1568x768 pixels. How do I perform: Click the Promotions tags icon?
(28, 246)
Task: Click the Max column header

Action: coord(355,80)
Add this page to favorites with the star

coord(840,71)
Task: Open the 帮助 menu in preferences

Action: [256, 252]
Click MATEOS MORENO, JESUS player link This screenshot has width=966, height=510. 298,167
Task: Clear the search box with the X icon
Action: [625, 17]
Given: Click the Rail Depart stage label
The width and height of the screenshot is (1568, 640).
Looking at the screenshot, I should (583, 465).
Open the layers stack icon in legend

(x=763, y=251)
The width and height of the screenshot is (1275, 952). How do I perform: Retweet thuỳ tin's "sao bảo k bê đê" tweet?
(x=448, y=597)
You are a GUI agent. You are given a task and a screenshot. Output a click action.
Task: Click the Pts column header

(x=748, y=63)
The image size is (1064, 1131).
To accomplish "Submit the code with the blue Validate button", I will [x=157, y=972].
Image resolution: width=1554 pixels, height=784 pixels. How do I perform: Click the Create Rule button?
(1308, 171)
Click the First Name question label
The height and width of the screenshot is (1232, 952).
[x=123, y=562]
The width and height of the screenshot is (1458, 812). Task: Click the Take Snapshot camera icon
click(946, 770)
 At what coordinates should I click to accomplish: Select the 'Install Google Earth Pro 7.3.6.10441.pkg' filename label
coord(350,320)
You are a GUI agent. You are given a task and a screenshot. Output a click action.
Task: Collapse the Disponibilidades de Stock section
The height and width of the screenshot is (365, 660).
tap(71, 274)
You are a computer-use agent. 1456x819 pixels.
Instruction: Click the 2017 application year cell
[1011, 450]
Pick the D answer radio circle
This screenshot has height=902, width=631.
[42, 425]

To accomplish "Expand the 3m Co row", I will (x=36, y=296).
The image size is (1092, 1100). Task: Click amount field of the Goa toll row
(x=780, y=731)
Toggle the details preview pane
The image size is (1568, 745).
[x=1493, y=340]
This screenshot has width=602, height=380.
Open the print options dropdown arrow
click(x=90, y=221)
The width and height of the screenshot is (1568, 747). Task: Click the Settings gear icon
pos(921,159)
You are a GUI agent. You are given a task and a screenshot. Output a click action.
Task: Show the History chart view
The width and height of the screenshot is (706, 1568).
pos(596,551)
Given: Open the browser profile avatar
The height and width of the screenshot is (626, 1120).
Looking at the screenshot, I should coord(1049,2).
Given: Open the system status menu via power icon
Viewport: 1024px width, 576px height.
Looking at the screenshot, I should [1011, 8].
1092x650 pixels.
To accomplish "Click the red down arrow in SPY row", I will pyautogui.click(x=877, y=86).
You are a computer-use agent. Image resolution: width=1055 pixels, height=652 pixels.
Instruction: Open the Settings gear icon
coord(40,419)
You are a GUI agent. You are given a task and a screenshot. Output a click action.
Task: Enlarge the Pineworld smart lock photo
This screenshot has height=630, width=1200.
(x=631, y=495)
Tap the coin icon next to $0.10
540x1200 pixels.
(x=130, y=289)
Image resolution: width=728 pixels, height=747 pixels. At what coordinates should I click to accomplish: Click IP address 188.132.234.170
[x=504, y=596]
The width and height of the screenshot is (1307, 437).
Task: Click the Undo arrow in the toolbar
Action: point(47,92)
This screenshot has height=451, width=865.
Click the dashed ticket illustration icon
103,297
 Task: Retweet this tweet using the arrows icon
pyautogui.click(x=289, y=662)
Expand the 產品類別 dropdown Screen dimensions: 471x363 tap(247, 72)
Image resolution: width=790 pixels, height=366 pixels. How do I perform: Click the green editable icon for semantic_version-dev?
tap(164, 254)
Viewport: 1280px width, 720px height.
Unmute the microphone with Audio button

_____

[Task] Extract the lines above from the one containing "Viewport: 1280px width, 720px height." to the last line, both included, exactly as written.

[Output for this task]
Viewport: 1280px width, 720px height.
Unmute the microphone with Audio button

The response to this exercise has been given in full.